Somut olaya gelince, dosya kapsamından; dava konusu taşınmazın bahçeli kargir ev cinsi ile ..., ..., ..., ... ve ... ... adlarına paylı mülkiyet üzere kayıtlı olduğu, ...’ın 03.08.2009 tarihinde öldüğü, geride ..., ..., ..., ... ve ... isimli 5 çocuğunun kaldığı, ...’nin de öldüğü geride çocukları olan diğer tapu maliklerinin ve dava dışı ... isimli kızının kaldığı, ...’nın da mirastan ivaz almak suretiyle feragat ettiği, böylelikle 3 paydaş ve ...’a ait miras ortaklığının bulunduğu, çekişmeli taşınmaz üzerinde zemin kat ve 2 normal kattan oluşan bir bina mevcut olduğu, zemin katta 2 dükkan, bir mesken, normal katlarda her katta 2 mesken olmak üzere toplam 7 adet bağımsız bölüm bulunduğu, paydaş ve bağımsız bölümlerin sayısı itibariyle her paydaşa en az bir bağımsız bölüm düştüğü, taşınmaz üzerindeki yapının Kat Mülkiyeti Kanununun 50/2. maddesi hükmüne uygun nitelikte olduğu, yine dava konusu taşınmaz üzerinde zemin kattaki meskende % 70 imalat noksanlığının, 2 normal kattaki toplam 4 meskende ise % 30 imalat eksikliğinin olduğu anlaşılmaktadır.
Aynen taksim suretiyle ortaklığın giderilmesi davalarında her bir paydaşa bir bağımsız bölüm düşmesi asıl ise de Yargıtayın kararlılık kazanan uygulamalarında mirastan elbirliği (iştirak) halinde mülkiyetin söz konusu olması halinde (paydaş ... ...’nın mirası el birliği halinde çocuklarına intikal ettiğinden) birden fazla elbirliği halindeki malike bir bağımsız bölümün tahsis edilmek suretiyle de ortaklığın aynen taksim yoluyla giderilmesi mümkündür.

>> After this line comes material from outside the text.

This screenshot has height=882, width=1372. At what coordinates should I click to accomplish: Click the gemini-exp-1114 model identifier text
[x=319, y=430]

Çekişmeli taşınmazda 7 tane bağımsız bölüm, 3 paydaş ve bir miras ortaklığı mevcut olup paydaş ve bağımsız bölüm itibariyle her bir müşterek malike/paydaşa (mirasçı davalılar arasında elbirliği şeklinde) en az bir bağımsız bölüm verilerek kat mülkiyeti oluşturulması, bağımsız bölüm ve daireler arasındaki değer farkının ise ivaz ilavesiyle denkleştirilmesi mümkündür.

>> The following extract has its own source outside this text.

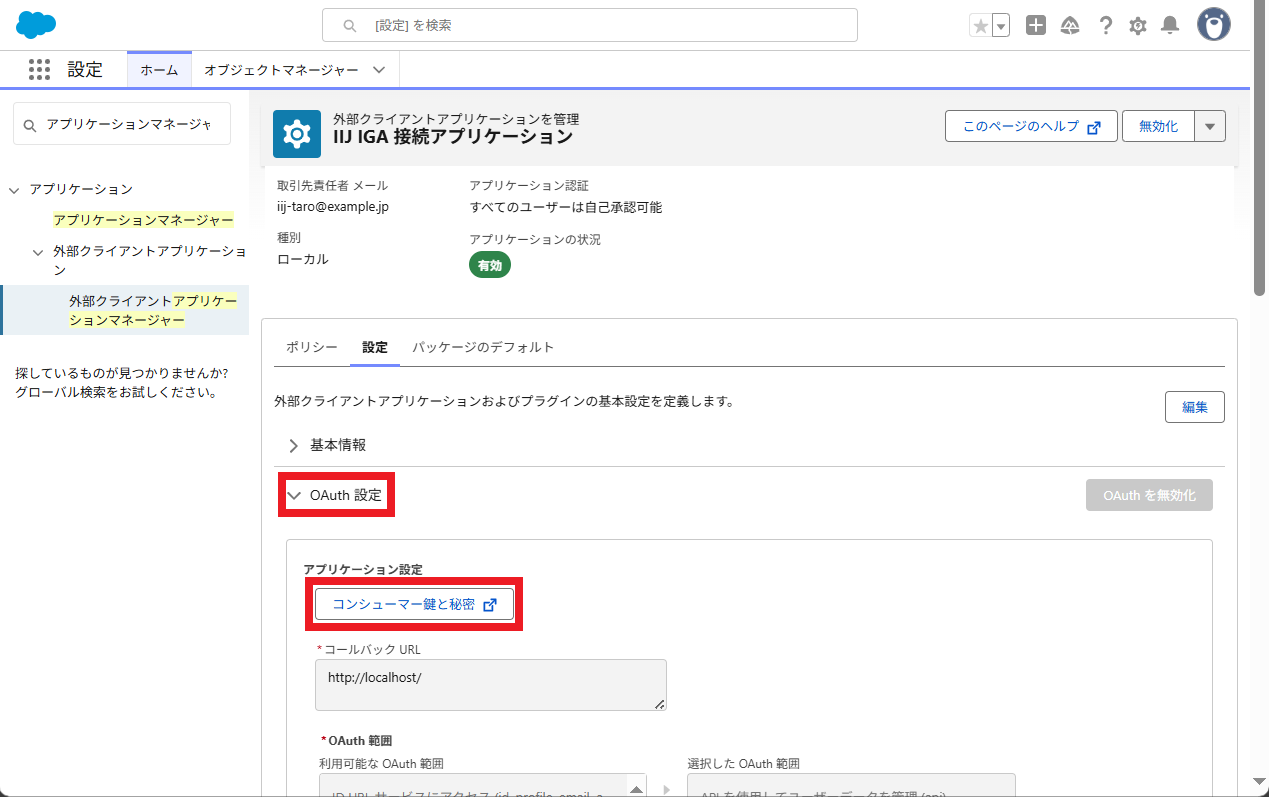The image size is (1269, 797).
Task: Open the favorites list dropdown arrow
Action: [1000, 26]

O halde mahkemece, yukarıda açıklanan hususlar gözönünde bulundurularak gerekli inceleme, araştırma ve işlemlerin yapılması, sonucuna göre hüküm kurulması gerekirken dosya kapsamına uygun düşmeyen gerekçe ile yazılı şekilde karar verilmesi doğru değildir. Açıklanan bu husus davacı vekilinin karar düzeltme dilekçesi üzerine yeniden yapılan inceleme sonucu anlaşıldığından kapatılan 18. Hukuk Dairesinin 18.01.2016 gün ve 2015/21228 E. - 2016/575 K. sayılı maddi yanılgıya dayalı onama kararının kaldırılarak ... Sulh Hukuk Mahkemesinin 10/02/2015 gün ve 2013/20 E. - 2015/222 K. sayılı hükmünün bozulmasına karar vermek gerekmiştir.
SONUÇ: Yukarıda açıklanan nedenlerle; davacı vekilinin karar düzeltme isteğinin kabulüyle kapatılan 18. Hukuk Dairesinin 18.01.2016 gün ve 2015/21228 E. - 2016/575 K. sayılı onama kararının ORTADAN KALDIRILMASINA, yerel mahkemenin 10/02/2015 gün 2013/20 E. - 2015/222 K. sayılı hükmünün 6100 sayılı Kanunun geçici 3. maddesi atfıyla uygulamasına devam edilen 1086 sayılı HUMK"nın 428. maddesi gereğince BOZULMASINA, temyiz harcının istek halinde iadesine, 12/10/2017 günü oy birliği ile karar verildi.